Notwithstanding the provisions of this Section 7, no Underwriter shall be
required to contribute any amount in excess of the underwriting discount
received by it.
8. Default of Underwriters. If any Underwriter or Underwriters
-----------------------
participating in an offering of Certificates default in their obligations to
purchase Certificates hereunder and the aggregate principal amount of such
Certificates which such defaulting Underwriter or Underwriters agreed, but
failed, to purchase does not exceed 10% of the total principal amount of the
Certificates, the Representative may make arrangements satisfactory to the
Transferor for the purchase of such Certificates by other persons, including any
of the Underwriters participating in such offering, but if no such arrangements
are made within a period of 36 hours after the Closing Date, the non-defaulting
Underwriters shall be obligated severally, in proportion to their respective
total commitments hereunder, to purchase the Certificates which such defaulting
Underwriters agreed but failed to purchase. If any Under-writer or Underwriters
so default and the aggregate principal amount of Certificates with
-26-
respect to which such default or defaults occur is more than 10% of the total
principal amount of the Certificates and arrangements satisfactory to the
Representative and the Transferor for the purchase of such Certificates by other
persons are not made within 36 hours after such default, this Agreement will
terminate without liability on the part of any non-defaulting Underwriter or the
Transferor, except as provided in Section 10. As used in this Agreement, the
term "Underwriter" includes any person substituted for an Underwriter under this
Section. Nothing herein will relieve a defaulting Underwriter from liability
for its default.
9. Termination of the Obligations of the Underwriters. The
--------------------------------------------------
obligations of the Underwriters to purchase the Certificates on the Closing Date
shall be terminable by the Underwriters by written notice delivered to the
Transferor if at any time on or prior to the Closing Date (i) trading in
securities generally on the New York Stock Exchange shall have been suspended or
materially limited, or there shall have been any setting of minimum prices for
trading on such exchange of the securities of Saks or any suspension of trading
of the securities of Saks on any exchange or in the over-the-counter market,
(ii) a general moratorium on commercial banking activities shall have been
declared by any applicable Federal or State authorities, (iii) there shall have
occurred any material outbreak or escalation of hostilities or other calamity or
crisis, the effect of which on the financial markets of the United States is
such as to make it, in the reasonable judgment of the Representative, as
representative of the Underwriters, impracticable to market the Certificates on
the terms and in the manner contemplated in the Prospectus, (iv) the rating of
another Series or Class, or a class of securities shall have been reduced or
withdrawn, which reduction or withdrawal, in the judgment of the Representative,
makes it impracticable to market the Certificates on the terms and in the manner
contemplated in the Prospectus, (v) any public announcement that any "nationally
recognized statistical rating organization" (as defined for purposes of Rule
436(g) under the Securities Act) has under surveillance or review its rating of
the debt securities of either the Transferor or the Servicer (other than an
announcement with positive implications of a possible upgrading and no
implication of a possible downgrading or such rating), or (vi) any change or any
development involving a prospective change, materially and adversely affecting
(A) the Trust Property taken as whole or (B) the business or properties of the
Transferor or Saks occurs, which, in the reasonable judgment of the
Representative, as representative of the Underwriters, in the case of either (A)

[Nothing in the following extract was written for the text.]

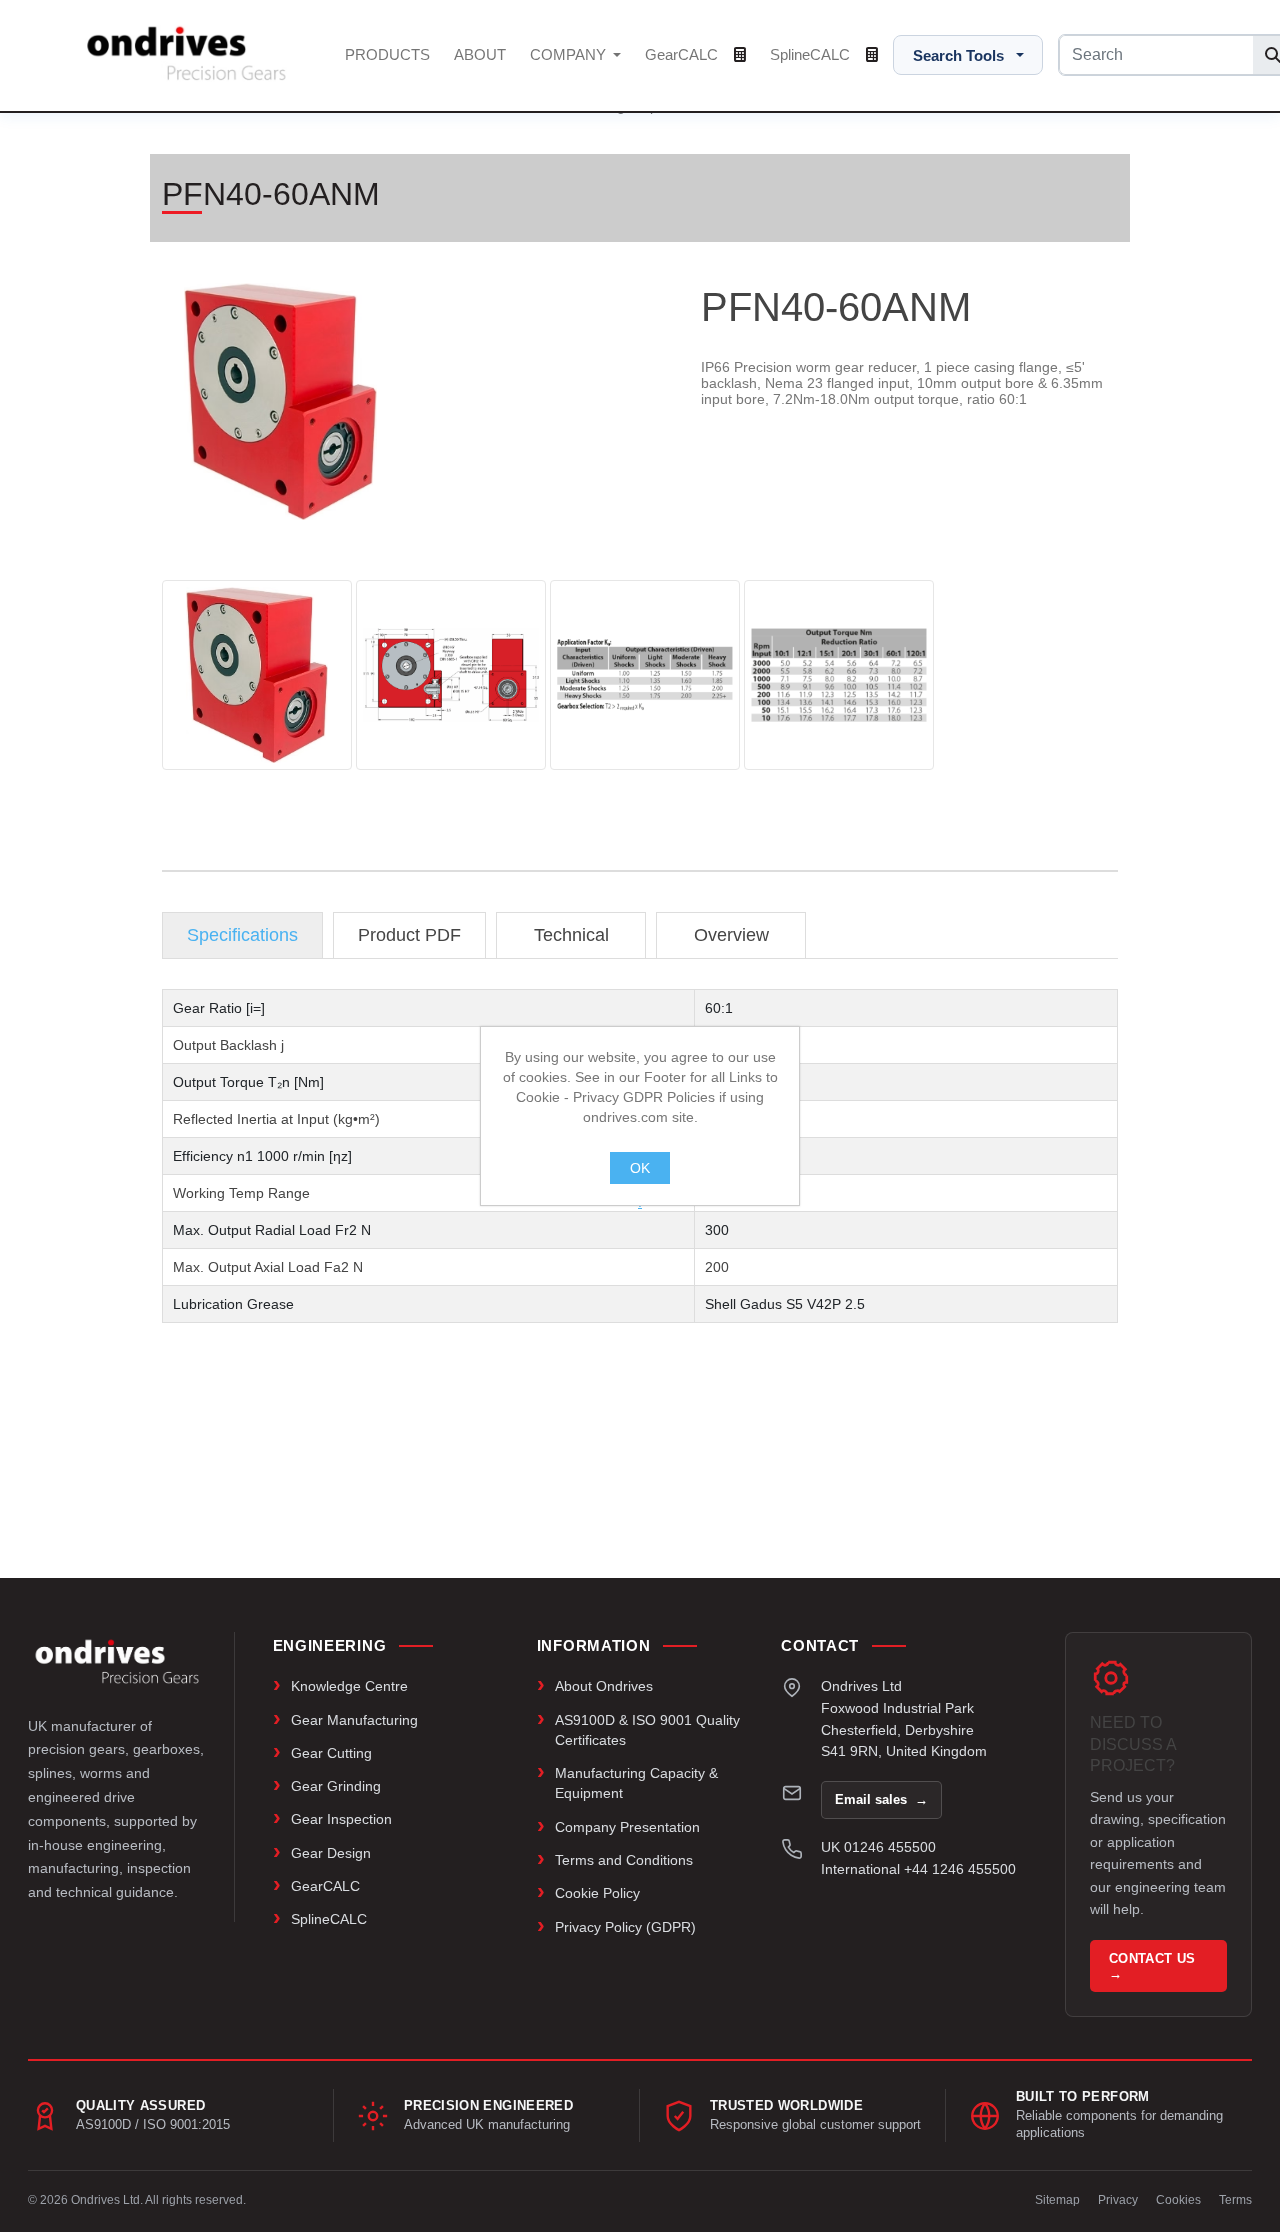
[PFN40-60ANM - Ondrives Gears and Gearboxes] (257, 675)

or (B), makes it impracticable to market the Certificates on the terms and in
the manner contemplated in the Prospectus. If this Agreement is terminated
pursuant to this Section, such termination shall be without liability of any
party to any other party.
10. Survival of Certain Representations and Obligations. The
---------------------------------------------------
respective indemnities, agreements, representations, warranties and other
statements by the Transferor
-27-
or its officers and of the several Underwriters set forth in or made pursuant to
this Agreement will remain in full force and effect, regardless of any
investigation, or statement as to the results thereof, made by or on behalf of
the Underwriters, the Transferor or any of their respective officers or
directors or any controlling person, and will survive delivery of and payment
for the Certificates.
If this Agreement is terminated pursuant to Sections 8 or 9 or if for
any reason the purchase of the Certificates by the Underwriters is not
consummated, the Transferor shall remain responsible for the expenses to be paid
or reimbursed by it pursuant to Section 5(f), and the obligations of the
Transferor and the Underwriters pursuant to Section 7 shall remain in effect.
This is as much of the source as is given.